Print exactly the lines that run from the one containing "This screenshot has height=438, width=700." to the final line of the data, both included, and print none of the pictures.

= Beginning of Section =

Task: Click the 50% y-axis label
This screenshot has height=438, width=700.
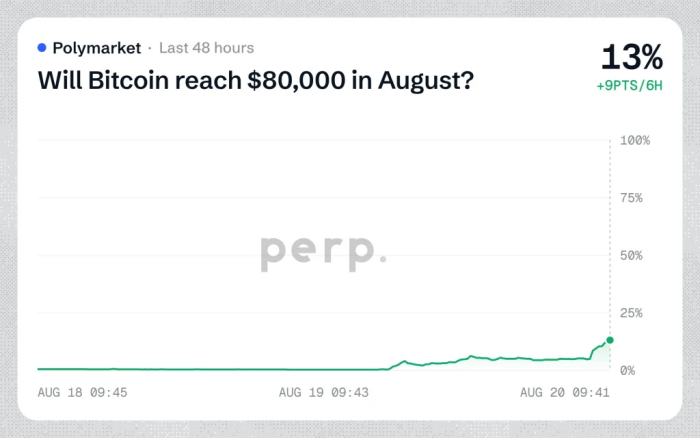Action: coord(631,255)
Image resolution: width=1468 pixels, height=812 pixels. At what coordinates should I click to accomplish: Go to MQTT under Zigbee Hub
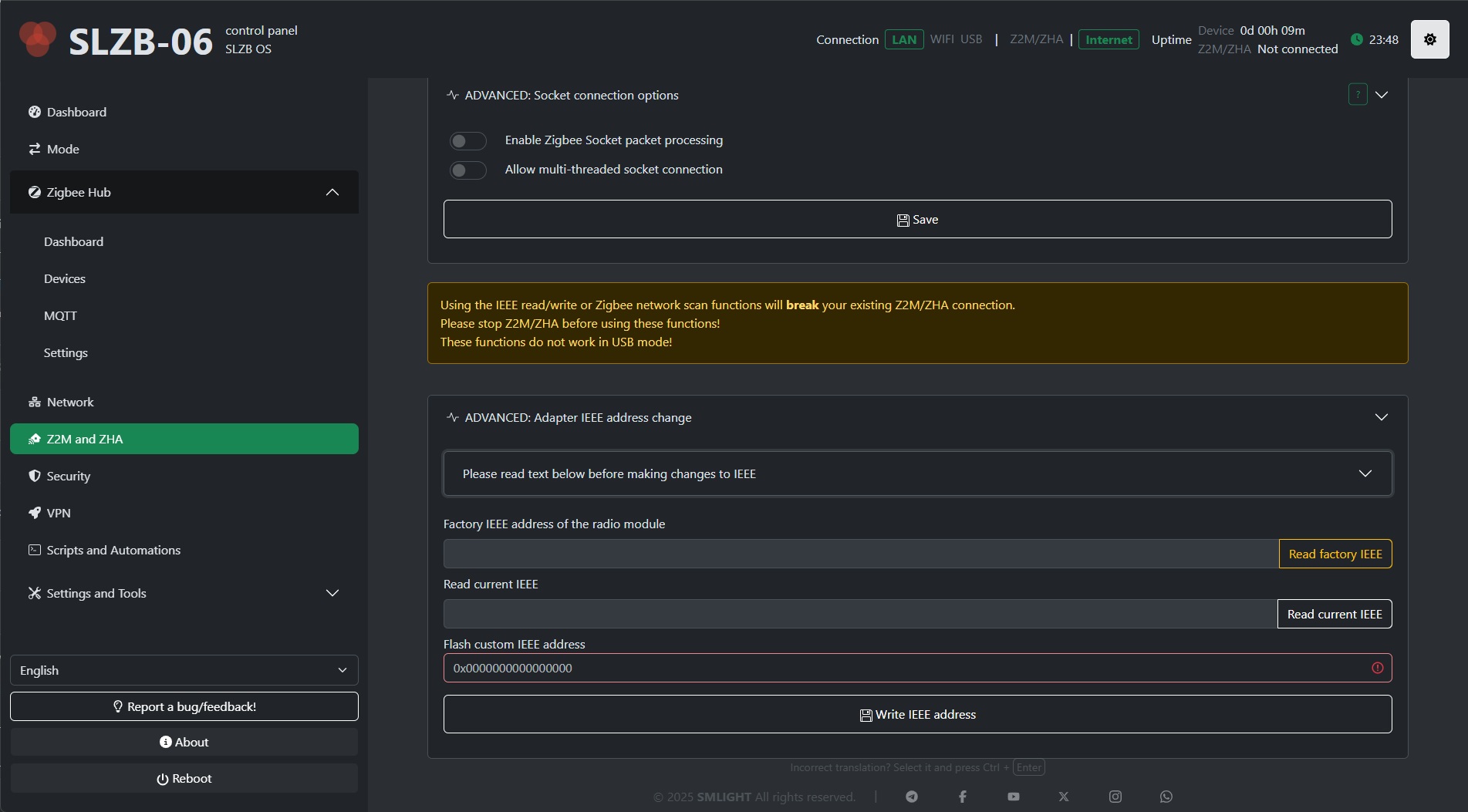tap(60, 315)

= End of Section =

● **RESPONSE TO THE TASK**:
This screenshot has height=438, width=700.
Action: coord(631,255)
Image resolution: width=1468 pixels, height=812 pixels. At what coordinates should I click to accomplish: Go to MQTT under Zigbee Hub
tap(60, 315)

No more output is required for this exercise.